→ Task description: Every line below that has the word "agent" counts once; report how many lines that makes, with no other words.

====== Data for review

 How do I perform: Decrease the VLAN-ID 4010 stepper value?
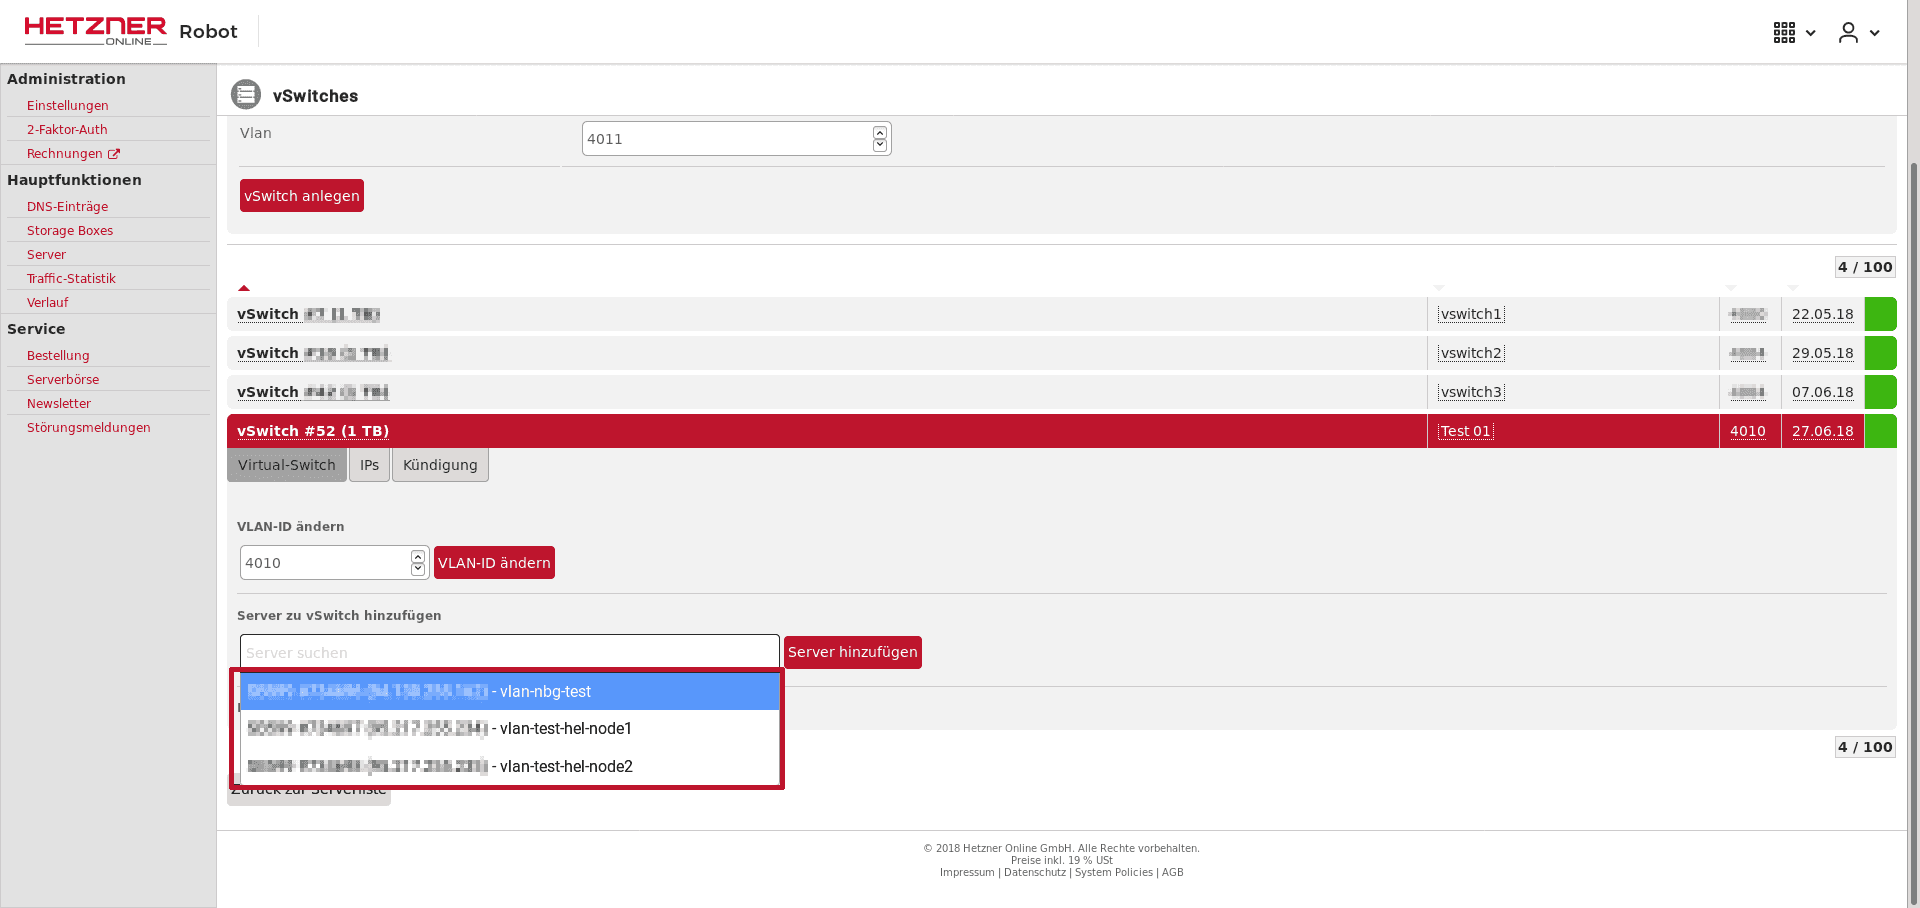418,569
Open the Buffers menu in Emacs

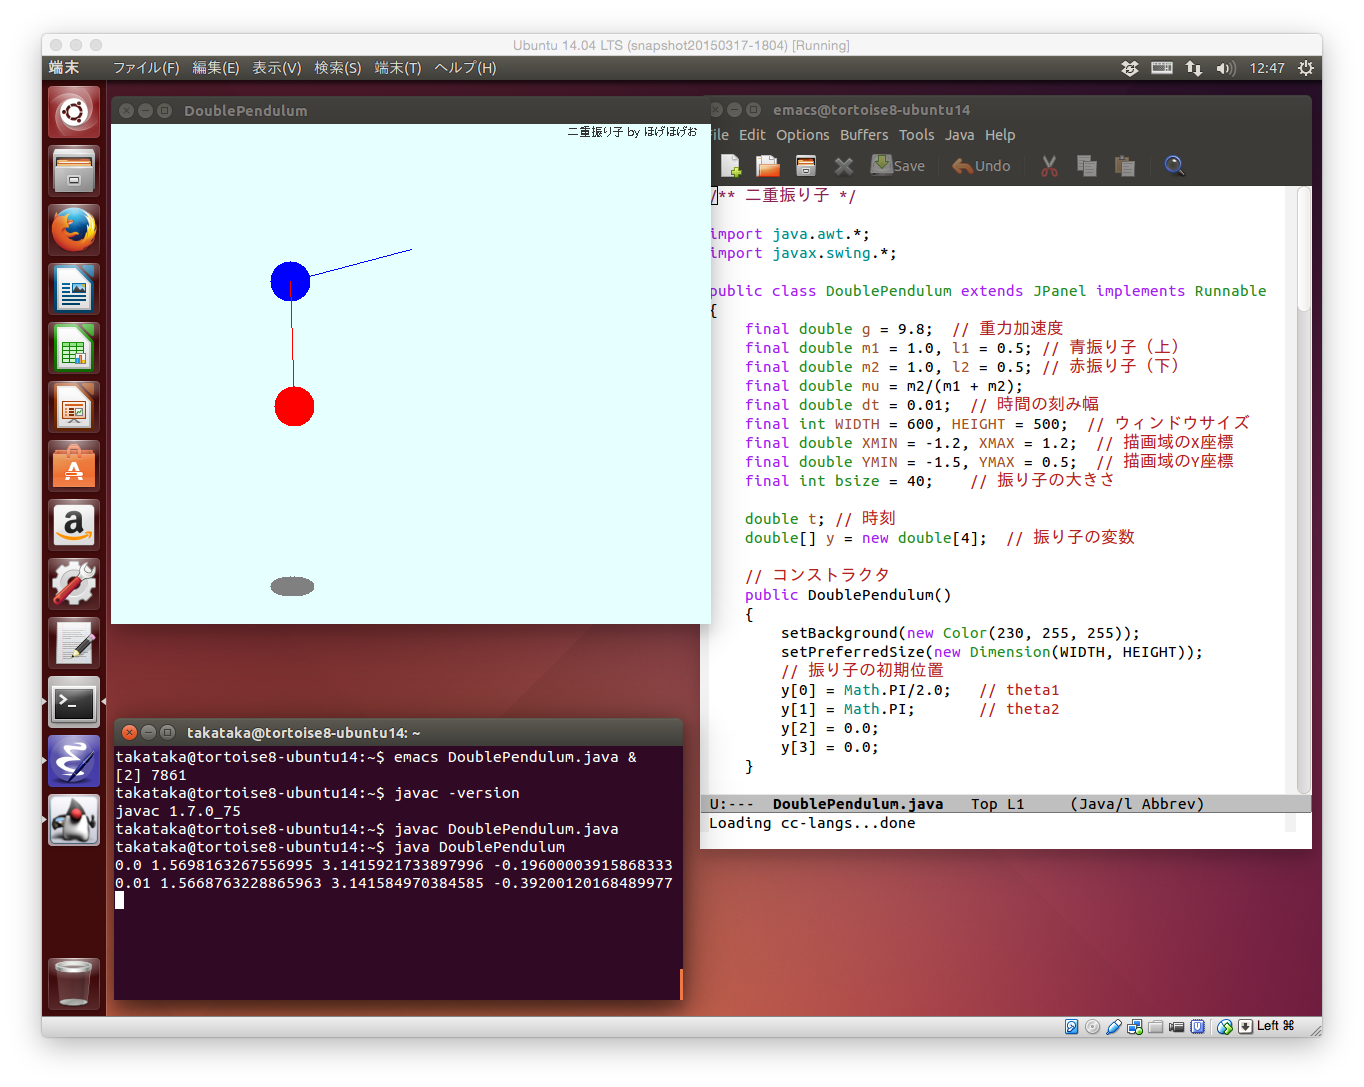click(x=864, y=135)
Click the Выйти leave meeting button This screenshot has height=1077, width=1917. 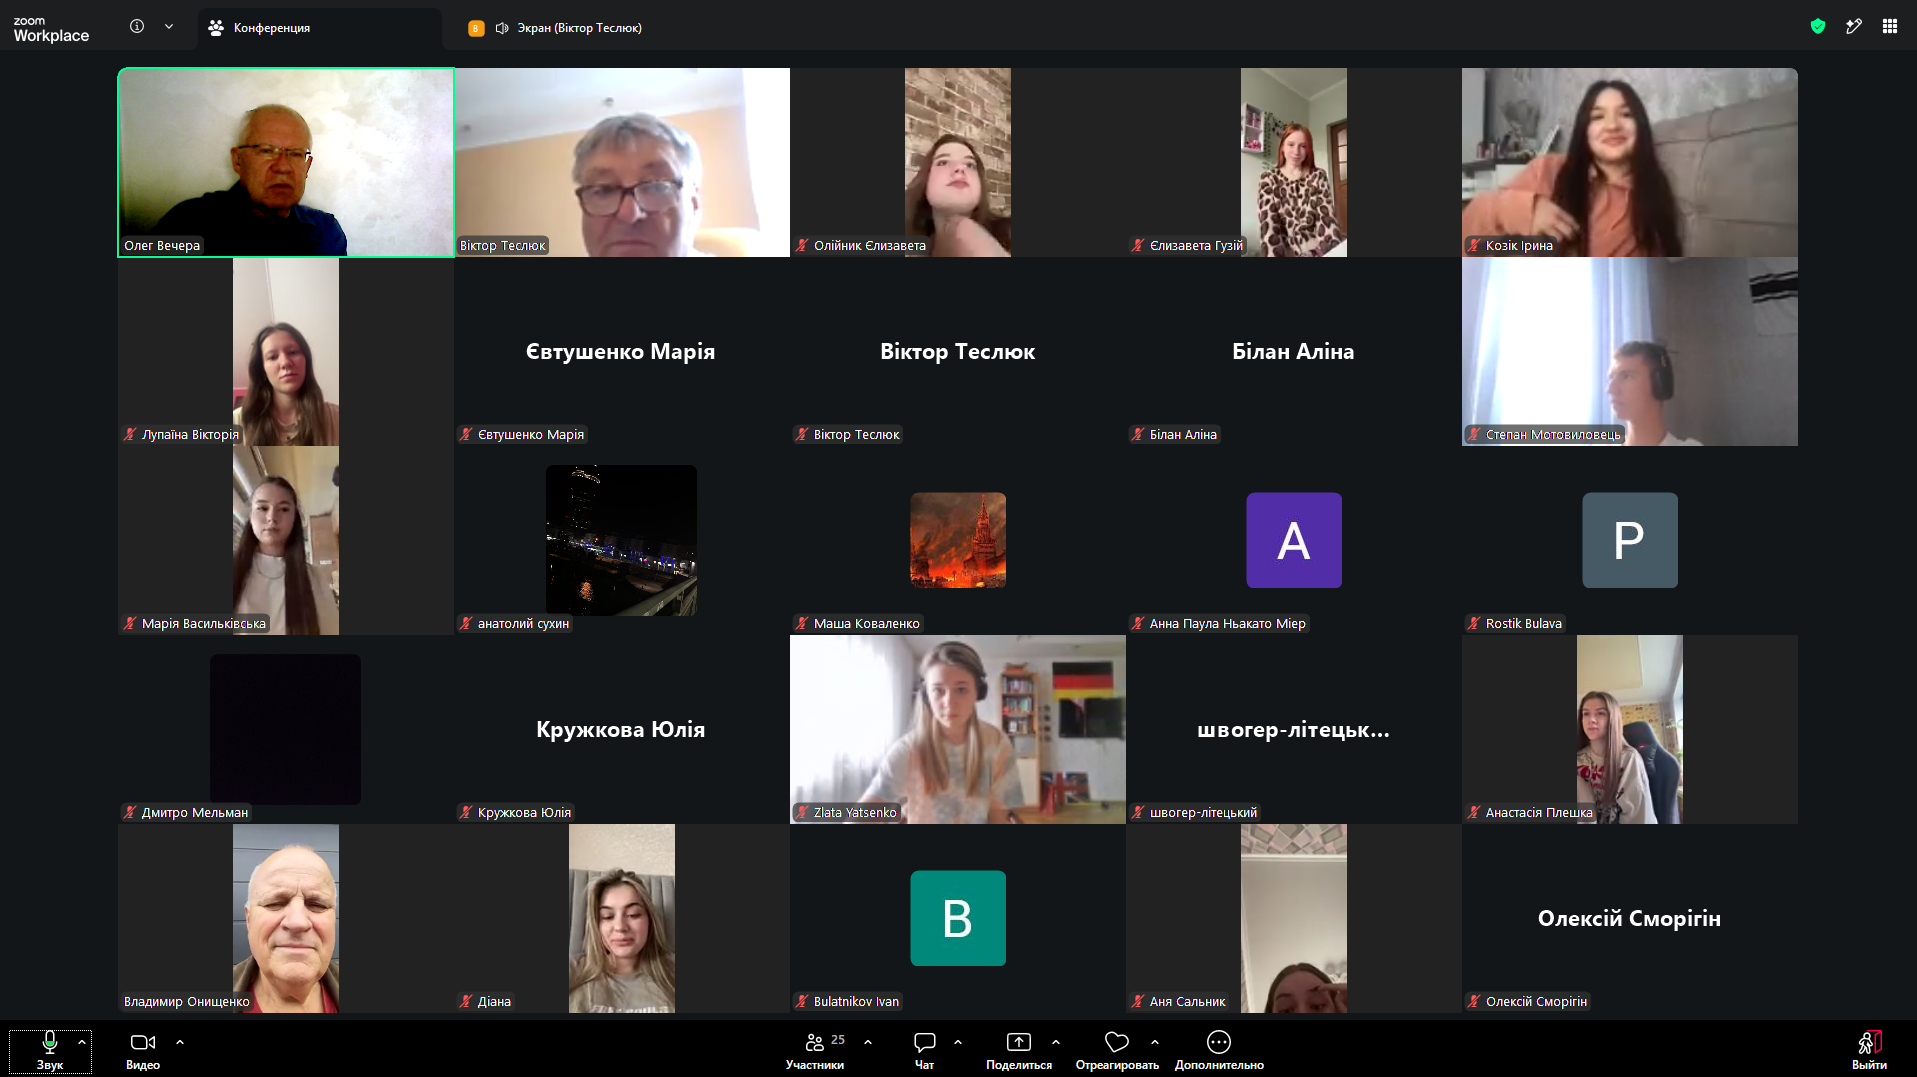click(1869, 1050)
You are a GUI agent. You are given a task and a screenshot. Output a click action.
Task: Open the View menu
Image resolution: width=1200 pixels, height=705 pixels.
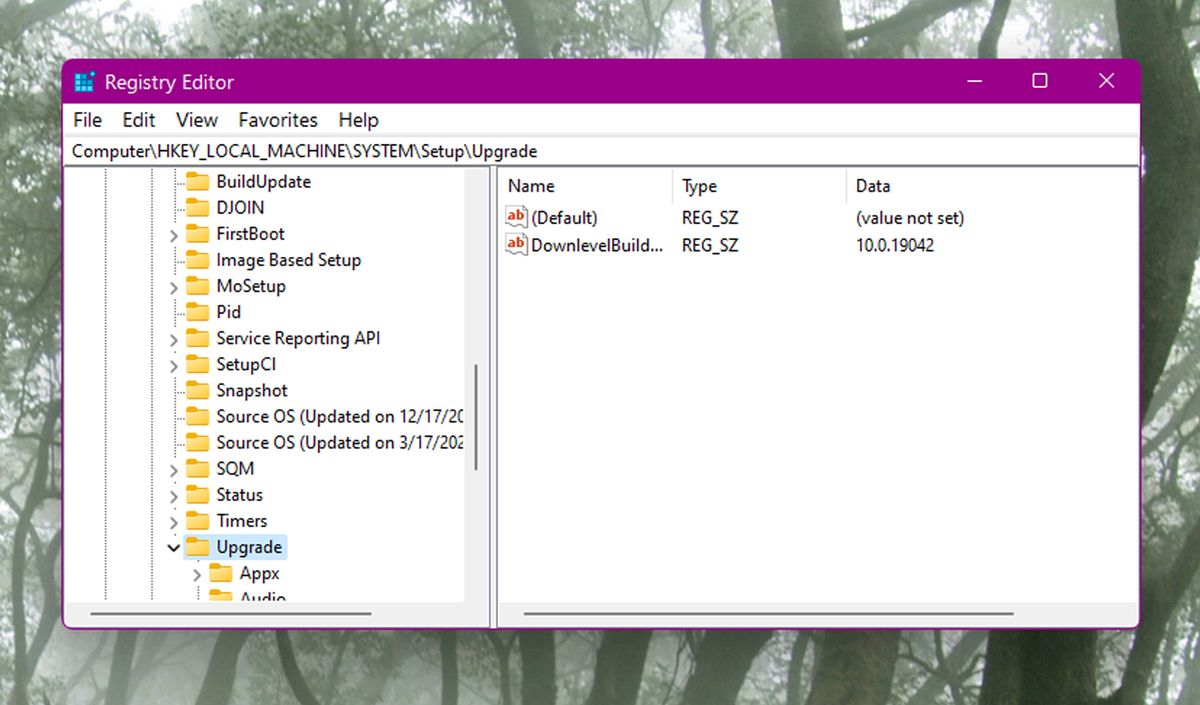coord(196,120)
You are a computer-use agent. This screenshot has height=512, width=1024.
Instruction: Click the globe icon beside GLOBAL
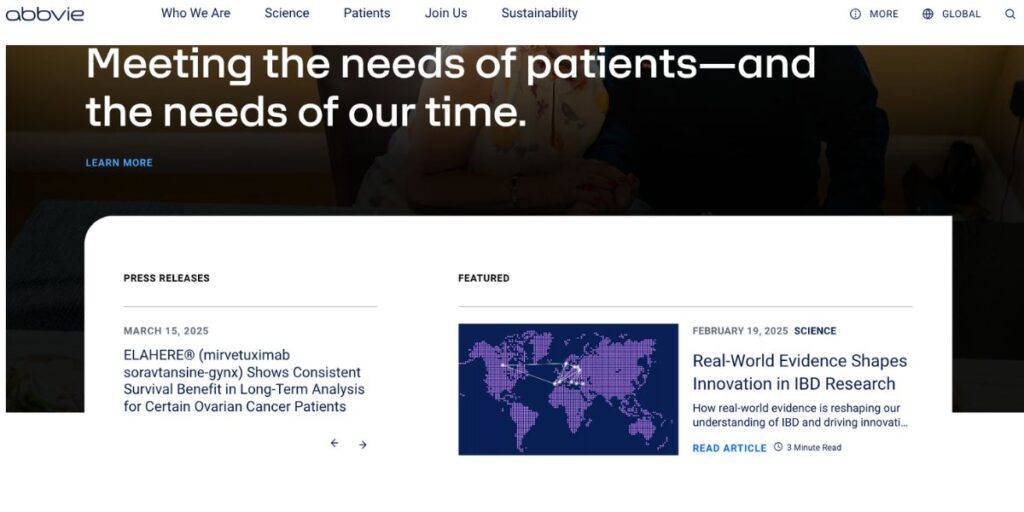coord(927,14)
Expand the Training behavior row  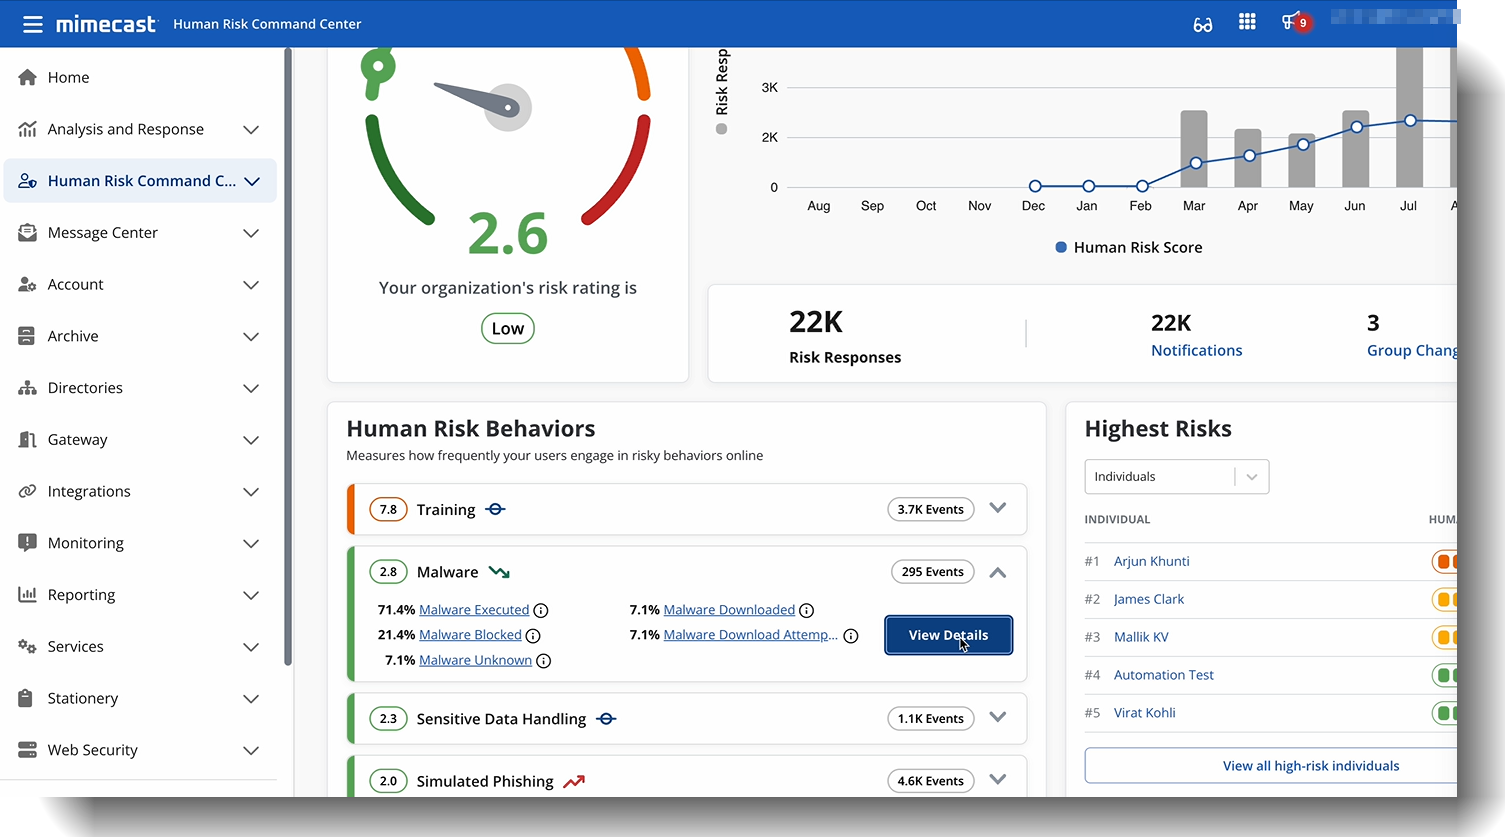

============

→ Solution to this exercise: 2